The paper goes on to mention how the confederal arrangement for Syria could be merged using Kurdish region and Jordan:
The strategy would begin by establishing one or two zones in relatively promising locations, such as the Kurdish northeast and perhaps in the country’s south near Jordan, to see how well the concept could work and how fast momentum could be built up. Over time, more might be created, if possible. Ultimately, and ideally, some of the safe zones might merge together as key elements in a future confederal arrangement for the Syrian state.
It is clear that without the support of Turkey and Jordan, these autonomous regions cannot be sustained and therefore they both will have a big role to play in dividing Syria, the report suggests:
Creation of these sanctuaries would produce autonomous zones that would never again have to face the prospect of rule by either Assad or ISIL. They would also constitute areas where humanitarian relief could be supplied, schools reopened, and larger opposition fighting forces recruited, trained, and based. U.N. agencies and NGOs would help in the effort to the extent possible, focusing on health, education, and basic economic recovery in the first instance. Governing councils would be formed, more likely by appointment than election, to help international agencies make decisions on key matters relevant to rudimentary governance. Regardless of details, relief could certainly be provided far more effectively than is the case today. At least one such area should be contiguous to Jordan and one to Turkey, and be created in cooperation with Amman and Ankara. These locations would allow secure transportation lines for humanitarian as well as military supplies. They would also provide bases from which to attack ISIL in its strongholds, a mission that western forces could carry out in conjunction with local allies.

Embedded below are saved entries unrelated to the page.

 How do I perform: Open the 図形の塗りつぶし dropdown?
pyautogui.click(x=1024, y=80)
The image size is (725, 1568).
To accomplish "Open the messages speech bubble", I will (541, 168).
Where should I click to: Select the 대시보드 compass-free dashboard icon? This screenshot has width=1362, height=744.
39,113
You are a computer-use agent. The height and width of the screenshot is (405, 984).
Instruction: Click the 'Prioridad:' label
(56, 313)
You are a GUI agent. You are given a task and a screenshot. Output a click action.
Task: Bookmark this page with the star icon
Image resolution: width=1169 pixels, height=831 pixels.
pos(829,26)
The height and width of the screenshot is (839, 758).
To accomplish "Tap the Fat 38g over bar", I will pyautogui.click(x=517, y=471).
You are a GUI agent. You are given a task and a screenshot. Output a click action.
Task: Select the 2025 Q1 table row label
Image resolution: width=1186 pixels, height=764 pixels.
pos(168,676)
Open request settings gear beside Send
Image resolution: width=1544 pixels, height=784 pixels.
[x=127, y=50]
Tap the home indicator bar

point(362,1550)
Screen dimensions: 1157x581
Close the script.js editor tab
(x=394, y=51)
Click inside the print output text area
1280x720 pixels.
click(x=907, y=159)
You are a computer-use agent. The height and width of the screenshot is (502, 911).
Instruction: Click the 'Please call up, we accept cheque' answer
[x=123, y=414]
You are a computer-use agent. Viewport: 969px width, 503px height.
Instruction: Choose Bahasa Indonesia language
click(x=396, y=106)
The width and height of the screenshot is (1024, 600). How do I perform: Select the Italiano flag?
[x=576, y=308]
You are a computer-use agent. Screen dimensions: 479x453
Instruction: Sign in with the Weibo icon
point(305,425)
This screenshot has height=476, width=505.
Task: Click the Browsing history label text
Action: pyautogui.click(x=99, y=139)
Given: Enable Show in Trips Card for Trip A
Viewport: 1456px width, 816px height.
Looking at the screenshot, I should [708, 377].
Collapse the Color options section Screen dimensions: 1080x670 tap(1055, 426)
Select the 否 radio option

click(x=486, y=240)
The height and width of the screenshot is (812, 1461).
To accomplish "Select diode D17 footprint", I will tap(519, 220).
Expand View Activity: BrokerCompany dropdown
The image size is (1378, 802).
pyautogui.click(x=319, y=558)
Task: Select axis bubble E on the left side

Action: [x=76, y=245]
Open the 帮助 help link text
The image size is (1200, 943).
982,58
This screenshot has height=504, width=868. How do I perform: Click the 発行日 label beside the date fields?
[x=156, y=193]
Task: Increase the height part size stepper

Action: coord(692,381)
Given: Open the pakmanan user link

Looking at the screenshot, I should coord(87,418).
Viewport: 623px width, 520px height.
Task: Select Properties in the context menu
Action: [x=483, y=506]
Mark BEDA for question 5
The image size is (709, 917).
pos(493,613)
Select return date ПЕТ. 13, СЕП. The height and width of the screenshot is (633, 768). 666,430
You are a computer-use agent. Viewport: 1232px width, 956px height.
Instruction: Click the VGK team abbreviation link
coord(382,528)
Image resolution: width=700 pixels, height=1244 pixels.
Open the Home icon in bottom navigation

In the end, the Alawites will be given a zone whereby they can control, leaving Russia and Iran a part of the cake so that they take something away from this end-game.
The ultimate end-game for these zones would not have to be determined in advance. The interim goal might be a confederal Syria, with several highly autonomous zones. One of those zones might be for Alawites. But none could be for ISIL, al-Nusra, or Assad and his inner circle
The report interestingly goes on to say what Russia and Iran get from this plan of action:
This strategy might soften the opposition to the basic approach by Iran and Russia as well—perhaps reducing their inclination to escalate support for Assad and also possibly even enlisting them in a future negotiated deal about Syria’s ultimate future. Indeed, the strategy strikes a balance in its approach to Iran and Russia. It would grant neither a major role. But it would seek to mitigate the risks of escalating rivalry with them by holding out political hope and the prospect of an autonomous region for Alawites (even those previously associated with the Assad regime, as long as they were not from his inner circle). This approach may appeal even more to Moscow and Teheran to the extent that battlefield dynamics go clearly against Assad in a sustained way, as they have been already in the spring of 2015. 4 Damascus and Moscow would be much more likely to support a confederal Syria to the extent they believe that the alternative had probably become the complete overthrow of Assad and his government—and the elimination of meaningful Alawite influence in a future government—or, in a best case, protracted civil war of indefinite duration.